--- Start ---
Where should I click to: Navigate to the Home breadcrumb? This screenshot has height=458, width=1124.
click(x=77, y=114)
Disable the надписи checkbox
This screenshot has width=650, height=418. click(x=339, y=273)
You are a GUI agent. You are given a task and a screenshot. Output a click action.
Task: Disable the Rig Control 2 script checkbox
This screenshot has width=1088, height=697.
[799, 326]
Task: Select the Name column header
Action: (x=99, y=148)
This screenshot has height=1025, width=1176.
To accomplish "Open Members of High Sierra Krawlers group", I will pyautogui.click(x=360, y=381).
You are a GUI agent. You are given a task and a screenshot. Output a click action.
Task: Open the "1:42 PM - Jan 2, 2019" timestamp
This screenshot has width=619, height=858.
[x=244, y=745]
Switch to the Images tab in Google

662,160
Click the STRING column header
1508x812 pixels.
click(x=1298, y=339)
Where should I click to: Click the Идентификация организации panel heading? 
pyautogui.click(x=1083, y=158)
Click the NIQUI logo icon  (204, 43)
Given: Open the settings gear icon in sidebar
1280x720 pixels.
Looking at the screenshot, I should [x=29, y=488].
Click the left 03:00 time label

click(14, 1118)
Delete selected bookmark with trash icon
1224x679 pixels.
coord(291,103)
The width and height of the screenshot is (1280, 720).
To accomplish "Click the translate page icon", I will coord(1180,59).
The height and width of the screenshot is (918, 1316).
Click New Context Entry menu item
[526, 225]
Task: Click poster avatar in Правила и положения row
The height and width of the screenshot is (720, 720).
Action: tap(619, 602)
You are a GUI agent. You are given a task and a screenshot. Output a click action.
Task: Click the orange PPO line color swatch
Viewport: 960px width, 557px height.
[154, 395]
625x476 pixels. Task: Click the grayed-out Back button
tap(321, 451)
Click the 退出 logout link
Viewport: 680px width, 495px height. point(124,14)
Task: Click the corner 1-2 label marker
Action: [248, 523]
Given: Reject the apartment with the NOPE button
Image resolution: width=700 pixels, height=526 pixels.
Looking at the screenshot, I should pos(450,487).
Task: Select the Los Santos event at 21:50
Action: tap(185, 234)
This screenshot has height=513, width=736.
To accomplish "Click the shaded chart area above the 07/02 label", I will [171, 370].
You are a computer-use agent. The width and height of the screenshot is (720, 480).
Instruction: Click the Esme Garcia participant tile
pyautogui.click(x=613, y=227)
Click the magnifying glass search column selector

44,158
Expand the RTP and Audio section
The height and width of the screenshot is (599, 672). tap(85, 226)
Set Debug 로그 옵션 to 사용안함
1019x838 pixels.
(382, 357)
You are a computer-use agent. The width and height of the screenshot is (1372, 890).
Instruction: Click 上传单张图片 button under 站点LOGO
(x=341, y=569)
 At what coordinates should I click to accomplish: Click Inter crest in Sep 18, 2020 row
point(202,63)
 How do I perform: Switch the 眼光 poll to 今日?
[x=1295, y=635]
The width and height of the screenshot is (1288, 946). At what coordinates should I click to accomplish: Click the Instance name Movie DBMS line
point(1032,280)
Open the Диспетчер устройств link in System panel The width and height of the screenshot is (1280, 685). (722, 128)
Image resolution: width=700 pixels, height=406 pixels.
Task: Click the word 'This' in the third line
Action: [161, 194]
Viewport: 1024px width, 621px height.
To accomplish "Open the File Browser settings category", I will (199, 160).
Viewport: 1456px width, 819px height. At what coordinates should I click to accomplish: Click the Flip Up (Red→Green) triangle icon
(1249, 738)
--- End ---
Exercise requirements: Collect every line of the listing above that contains the string "pyautogui", and copy each one in full.

Full solution:
To accomplish "Open Members of High Sierra Krawlers group", I will pyautogui.click(x=360, y=381).
pyautogui.click(x=1083, y=158)
pyautogui.click(x=613, y=227)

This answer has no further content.